Table 3 The position ([P x P y P z ]) and orientation ([d x d y d z ]) of the functional axes of rotation of the elbow

2.2 Kinematics

The DSEM is a finite-element model which has been implemented by building on the software packet SPACAR [29] for the analysis of spatial multi-body mechanisms. For detailed descriptions of model kinematics and implementation in SPACAR see Ref. [9].

The total number of DOF of the model is 17, namely six for the thorax (which is considered as the moving base), three for the shoulder girdle, three for the glenohumeral-joint, two for the elbow, and three for the wrist.
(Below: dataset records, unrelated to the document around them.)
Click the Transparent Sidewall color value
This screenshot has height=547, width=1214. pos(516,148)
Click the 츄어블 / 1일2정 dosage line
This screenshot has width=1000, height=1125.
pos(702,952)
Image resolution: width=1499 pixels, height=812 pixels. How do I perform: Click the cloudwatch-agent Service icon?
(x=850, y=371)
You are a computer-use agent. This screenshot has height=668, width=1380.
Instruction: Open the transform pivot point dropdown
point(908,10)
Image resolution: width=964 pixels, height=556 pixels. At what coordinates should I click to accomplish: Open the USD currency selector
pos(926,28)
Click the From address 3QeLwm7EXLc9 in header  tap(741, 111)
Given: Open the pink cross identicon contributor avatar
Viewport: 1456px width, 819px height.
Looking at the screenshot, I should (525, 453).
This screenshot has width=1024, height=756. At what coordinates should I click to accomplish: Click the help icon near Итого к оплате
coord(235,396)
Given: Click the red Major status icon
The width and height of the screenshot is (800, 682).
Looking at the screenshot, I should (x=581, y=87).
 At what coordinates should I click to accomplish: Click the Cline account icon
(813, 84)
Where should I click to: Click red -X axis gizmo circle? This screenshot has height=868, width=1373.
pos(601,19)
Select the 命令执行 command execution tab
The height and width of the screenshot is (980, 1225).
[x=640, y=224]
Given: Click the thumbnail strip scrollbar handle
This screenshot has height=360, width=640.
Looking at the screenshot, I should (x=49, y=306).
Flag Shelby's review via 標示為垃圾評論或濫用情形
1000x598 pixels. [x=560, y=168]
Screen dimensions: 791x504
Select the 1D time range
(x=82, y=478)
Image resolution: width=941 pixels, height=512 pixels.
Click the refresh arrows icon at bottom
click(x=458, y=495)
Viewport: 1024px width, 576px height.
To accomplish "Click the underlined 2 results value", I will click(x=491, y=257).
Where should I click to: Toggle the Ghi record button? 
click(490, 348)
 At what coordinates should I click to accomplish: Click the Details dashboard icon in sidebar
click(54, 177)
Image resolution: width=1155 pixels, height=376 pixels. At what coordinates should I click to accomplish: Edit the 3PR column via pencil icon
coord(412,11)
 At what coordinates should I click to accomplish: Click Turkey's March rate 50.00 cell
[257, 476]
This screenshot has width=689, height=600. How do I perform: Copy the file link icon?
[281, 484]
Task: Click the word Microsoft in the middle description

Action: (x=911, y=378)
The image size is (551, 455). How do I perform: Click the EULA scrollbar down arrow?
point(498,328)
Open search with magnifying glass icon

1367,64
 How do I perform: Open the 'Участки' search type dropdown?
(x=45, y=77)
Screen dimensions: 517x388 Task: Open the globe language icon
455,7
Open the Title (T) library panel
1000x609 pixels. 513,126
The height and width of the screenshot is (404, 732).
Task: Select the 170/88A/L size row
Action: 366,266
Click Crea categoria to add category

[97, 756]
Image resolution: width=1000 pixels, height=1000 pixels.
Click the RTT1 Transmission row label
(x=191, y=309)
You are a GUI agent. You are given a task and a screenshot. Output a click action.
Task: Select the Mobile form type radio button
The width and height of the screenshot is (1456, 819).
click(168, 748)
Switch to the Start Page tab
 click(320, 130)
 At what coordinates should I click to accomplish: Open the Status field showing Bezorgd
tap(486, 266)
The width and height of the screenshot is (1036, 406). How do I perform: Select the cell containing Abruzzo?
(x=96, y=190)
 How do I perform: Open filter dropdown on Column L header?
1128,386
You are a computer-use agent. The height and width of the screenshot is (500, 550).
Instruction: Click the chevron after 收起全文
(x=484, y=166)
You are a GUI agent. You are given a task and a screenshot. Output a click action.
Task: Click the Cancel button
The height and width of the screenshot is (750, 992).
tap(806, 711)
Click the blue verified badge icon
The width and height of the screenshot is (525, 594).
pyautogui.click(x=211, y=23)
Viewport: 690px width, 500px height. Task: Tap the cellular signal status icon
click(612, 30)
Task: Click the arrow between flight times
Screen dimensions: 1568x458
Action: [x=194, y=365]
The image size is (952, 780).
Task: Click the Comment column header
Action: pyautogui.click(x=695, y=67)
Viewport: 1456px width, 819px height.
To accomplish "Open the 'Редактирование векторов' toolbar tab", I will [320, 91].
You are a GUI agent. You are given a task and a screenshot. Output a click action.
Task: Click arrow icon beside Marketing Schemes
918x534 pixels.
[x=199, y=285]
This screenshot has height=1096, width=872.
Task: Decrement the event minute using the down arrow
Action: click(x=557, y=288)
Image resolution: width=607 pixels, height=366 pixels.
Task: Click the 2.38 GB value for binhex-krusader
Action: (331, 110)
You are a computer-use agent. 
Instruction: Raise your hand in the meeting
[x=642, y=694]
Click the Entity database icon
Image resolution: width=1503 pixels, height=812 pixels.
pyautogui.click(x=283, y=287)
There are several options to provide input to the model among which using the joint angles is the most popular. To calculate the glenohumeral-joint rotation center, which is necessary for reconstruction of the local coordinate system of the humerus, the instantaneous helical axes (IHA) method [30, 31] is mostly used, although alternatives such as the use of regression equations [32] or the SCoRE method [33, 34] are also possible in the DSEM.

For the definition of the clavicular orientation only two landmarks are generally available, thus, the axial rotation of the clavicle is estimated by minimizing the rotations in the AC-joint [35].

The shoulder girdle is a closed-chain mechanism and the motions are constrained by such factors as the shape of the thorax over which the scapula glides, the length of the conoid ligament, the length of the clavicle, and the size of the scapula. As such, the motions of the shoulder girdle of a measured subject cannot be exactly reproduced by the model due to differences in the geometry between subject and model. To ensure that all positions input to the model can actually be assumed by the model, the measured angles are adjusted slightly to fit the constraints of the model by minimization of the following cost function [36]:

$$ J = W_{1} \left( {\left( {{\text{d}}C_{x} } \right)^{2} + \left( {{\text{d}}C_{y} } \right)^{2} + \left( {{\text{d}}C_{z} } \right)^{2} } \right) + W_{2} \left( {\left( {{\text{d}}S_{x} } \right)^{2} + \left( {{\text{d}}S_{y} } \right)^{2} + \left( {{\text{d}}S_{z} } \right)^{2} } \right) $$
(2)

where dC x and dS x are the differences between the measured and optimized angles for the clavicle and scapula around the x-axis, respectively. A similar definition is applied for angles around the y- and z-axes. W 1 and W 2 are weight factors, and were set at 1 and 2, respectively. For detailed description of the optimization procedure, see the supplementary materials.

2.3 The inverse-dynamics optimization (IDO)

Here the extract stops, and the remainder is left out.